- [Instrução escrita a]
Responda com base no texto sobre atividade especial na ação previdenciária:
(i) Segundo o texto, a autonomia de qual ramo do direito fica fragilizada pelo discurso de impugnar todo inconformismo com o formulário padrão na esfera trabalhista ou criminal?
(ii) Perante qual Justiça o texto diz que são tratadas, na ação previdenciária, questões como a união estável e o dano moral?
(iii) Qual órgão expediu a Norma Regulamentar (NR) n. 15?

- [Texto fornecido]
━━━━━━━━━━━━━━━━

A ATIVIDADE ESPECIAL DEVE SER DEMONSTRADA NOS PRÓPRIOS AUTOS DA AÇÃO PREVIDENCIÁRIA

 

O discurso de que todo e qualquer inconformismo em relação ao formulário padrão deve ser impugnado na esfera trabalhista ou criminal fragilizada sobremodo a autonomia do Direito (Processual) Previdenciário. Isso representa uma ameaça a toda uma visão social que merece o Direito Previdenciário.

É verdade, o Direito Previdenciário se relaciona automaticamente com outros ramos do direito. Mesmo assim, questões como, por exemplo, a condição de união estável, o dano moral, a natureza tributária da contribuição previdenciária, para citar apenas estes institutos, são tratados no âmbito da ação previdenciária, leia-se perante a Justiça Federal.

O mesmo acontece com a caracterização e a comprovação da natureza especial de determinada atividade, que seguem distintos critérios informados pelo Direito Previdenciário, com suas normas e princípios jurídicos próprios, sem, contudo, desconsiderar certos atos normativos da legislação trabalhista, como é o caso da Norma Regulamentar (NR) n. 15, expedida pelo Ministério do Trabalho e Emprego (MTE).

━━━━━━━━━━━━━━━━

Linhas do conjunto de dados
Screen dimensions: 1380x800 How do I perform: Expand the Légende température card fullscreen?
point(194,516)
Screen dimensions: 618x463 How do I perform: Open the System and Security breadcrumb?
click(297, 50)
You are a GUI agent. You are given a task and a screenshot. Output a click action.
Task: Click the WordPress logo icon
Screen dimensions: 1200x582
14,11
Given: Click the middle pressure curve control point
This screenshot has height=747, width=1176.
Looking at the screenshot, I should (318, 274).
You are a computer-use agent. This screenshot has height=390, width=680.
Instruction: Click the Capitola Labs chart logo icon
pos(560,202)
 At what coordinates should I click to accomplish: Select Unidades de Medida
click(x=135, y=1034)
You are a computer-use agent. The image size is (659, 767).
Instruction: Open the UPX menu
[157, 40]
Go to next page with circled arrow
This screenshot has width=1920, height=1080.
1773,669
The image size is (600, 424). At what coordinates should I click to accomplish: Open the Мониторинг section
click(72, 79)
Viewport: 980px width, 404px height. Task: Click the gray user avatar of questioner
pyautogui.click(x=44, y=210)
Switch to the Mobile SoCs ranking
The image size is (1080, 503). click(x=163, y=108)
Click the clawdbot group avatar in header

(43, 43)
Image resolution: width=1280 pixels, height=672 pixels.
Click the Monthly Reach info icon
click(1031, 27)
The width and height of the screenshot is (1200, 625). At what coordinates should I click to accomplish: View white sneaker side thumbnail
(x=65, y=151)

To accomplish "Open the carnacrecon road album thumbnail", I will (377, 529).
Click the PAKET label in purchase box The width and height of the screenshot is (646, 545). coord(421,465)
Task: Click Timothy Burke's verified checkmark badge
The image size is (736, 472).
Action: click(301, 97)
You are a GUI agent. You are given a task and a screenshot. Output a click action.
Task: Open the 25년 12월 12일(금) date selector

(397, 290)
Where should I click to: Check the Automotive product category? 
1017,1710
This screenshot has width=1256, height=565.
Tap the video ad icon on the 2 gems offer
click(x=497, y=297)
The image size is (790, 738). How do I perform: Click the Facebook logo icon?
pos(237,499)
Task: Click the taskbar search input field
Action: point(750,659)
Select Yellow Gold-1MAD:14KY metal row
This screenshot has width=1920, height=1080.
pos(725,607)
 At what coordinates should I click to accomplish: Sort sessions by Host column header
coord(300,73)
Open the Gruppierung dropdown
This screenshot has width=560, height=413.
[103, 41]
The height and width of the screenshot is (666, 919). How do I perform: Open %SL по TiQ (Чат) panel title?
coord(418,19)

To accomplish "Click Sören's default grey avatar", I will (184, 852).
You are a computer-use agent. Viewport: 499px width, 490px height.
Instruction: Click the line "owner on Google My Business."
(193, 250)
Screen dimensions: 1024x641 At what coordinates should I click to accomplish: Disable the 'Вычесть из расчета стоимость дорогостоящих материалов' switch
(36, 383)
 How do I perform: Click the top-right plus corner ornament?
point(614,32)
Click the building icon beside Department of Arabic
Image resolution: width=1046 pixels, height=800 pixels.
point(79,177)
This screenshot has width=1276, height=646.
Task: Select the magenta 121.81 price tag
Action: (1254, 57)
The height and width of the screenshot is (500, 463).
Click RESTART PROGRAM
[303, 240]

━━━━━━━━━━━━━━━━

- [Instrução escrita b]
Apresente como tabela em Markdown as linhas do conjunto de dados, começando na que contém "Viewport: 980px width, 404px" e parando depois da que contém "pos(725,607)". Use as colunas "Nº" (número da linha) e "Linha" e omita as linhas em branco.

- [Resposta correta a]
(i) O Direito (Processual) Previdenciário.
(ii) A Justiça Federal.
(iii) O Ministério do Trabalho e Emprego (MTE).

- [Resposta correta b]
| Nº | Linha |
|---|---|
| 1 | Viewport: 980px width, 404px height. Task: Click the gray user avatar of questioner |
| 2 | pyautogui.click(x=44, y=210) |
| 3 | Switch to the Mobile SoCs ranking |
| 4 | The image size is (1080, 503). click(x=163, y=108) |
| 5 | Click the clawdbot group avatar in header |
| 6 | (43, 43) |
| 7 | Image resolution: width=1280 pixels, height=672 pixels. |
| 8 | Click the Monthly Reach info icon |
| 9 | click(1031, 27) |
| 10 | The width and height of the screenshot is (1200, 625). At what coordinates should I click to accomplish: View white sneaker side thumbnail |
| 11 | (x=65, y=151) |
| 12 | To accomplish "Open the carnacrecon road album thumbnail", I will (377, 529). |
| 13 | Click the PAKET label in purchase box The width and height of the screenshot is (646, 545). coord(421,465) |
| 14 | Task: Click Timothy Burke's verified checkmark badge |
| 15 | The image size is (736, 472). |
| 16 | Action: click(301, 97) |
| 17 | You are a GUI agent. You are given a task and a screenshot. Output a click action. |
| 18 | Task: Open the 25년 12월 12일(금) date selector |
| 19 | (397, 290) |
| 20 | Where should I click to: Check the Automotive product category?  |
| 21 | 1017,1710 |
| 22 | This screenshot has width=1256, height=565. |
| 23 | Tap the video ad icon on the 2 gems offer |
| 24 | click(x=497, y=297) |
| 25 | The image size is (790, 738). How do I perform: Click the Facebook logo icon? |
| 26 | pos(237,499) |
| 27 | Task: Click the taskbar search input field |
| 28 | Action: point(750,659) |
| 29 | Select Yellow Gold-1MAD:14KY metal row |
| 30 | This screenshot has width=1920, height=1080. |
| 31 | pos(725,607) |